* [Goal of the exercise]
Present the rows below as a numbered list, starting with the line containing "You are a GUI" and continuing through the line containing "point(685,419)". Skip any blank lines and leave the pictures out.

* [Input data]
>>>>

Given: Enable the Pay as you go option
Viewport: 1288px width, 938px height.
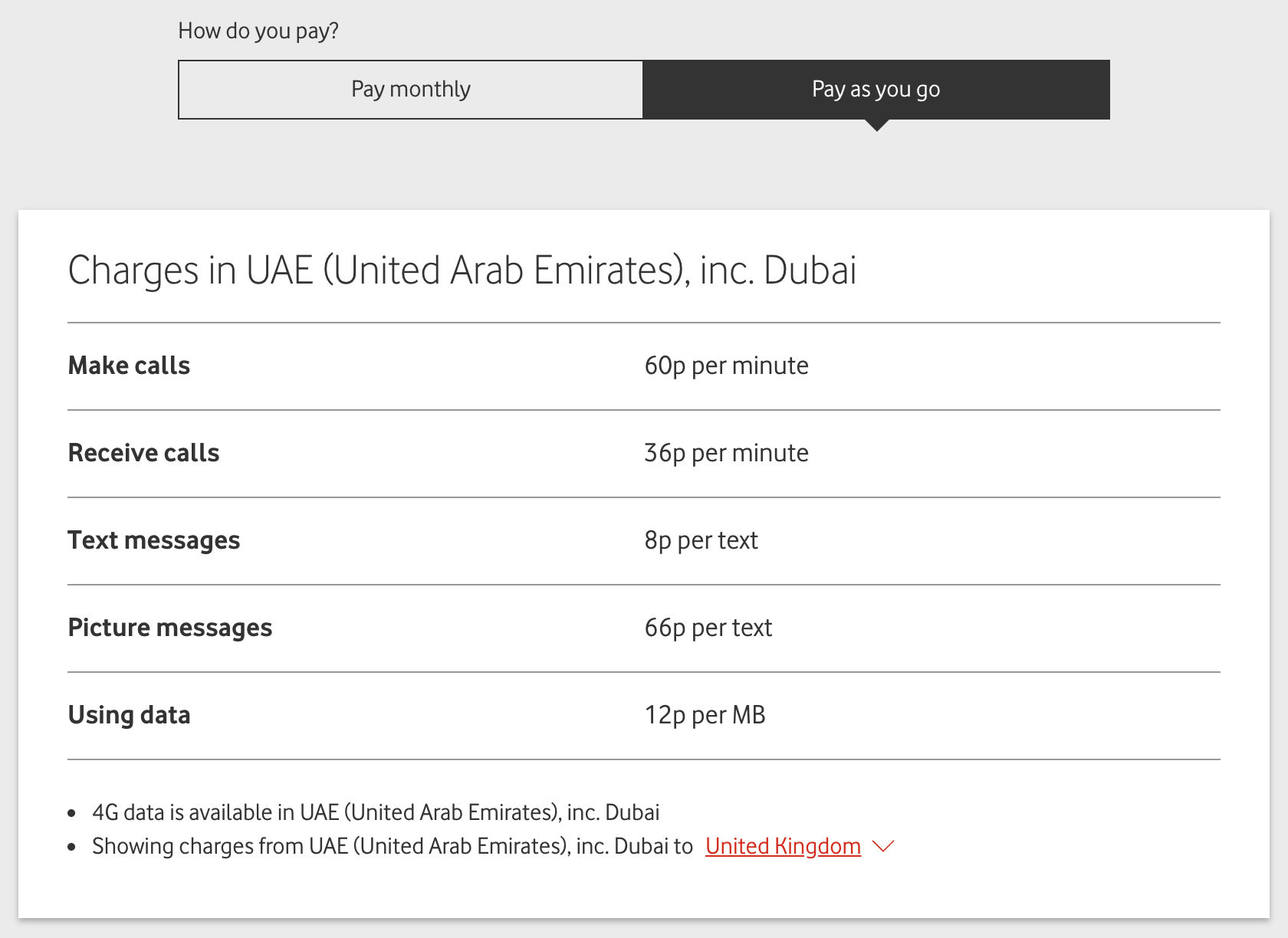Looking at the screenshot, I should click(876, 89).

<<<<
>>>>

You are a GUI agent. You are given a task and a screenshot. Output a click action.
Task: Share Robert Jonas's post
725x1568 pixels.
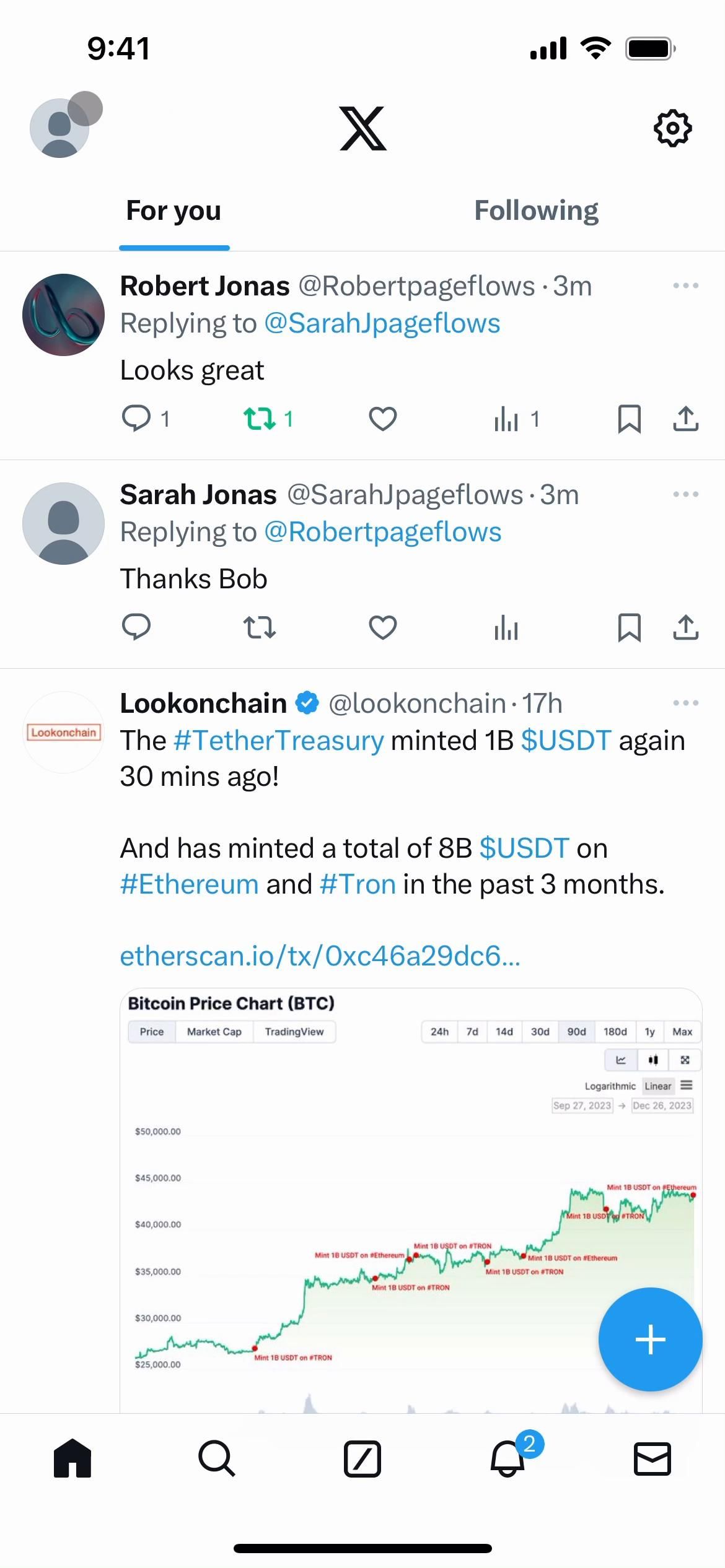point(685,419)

<<<<

* [Written reply]
1. You are a GUI agent. You are given a task and a screenshot. Output a click action.
2. Task: Share Robert Jonas's post
3. 725x1568 pixels.
4. point(685,419)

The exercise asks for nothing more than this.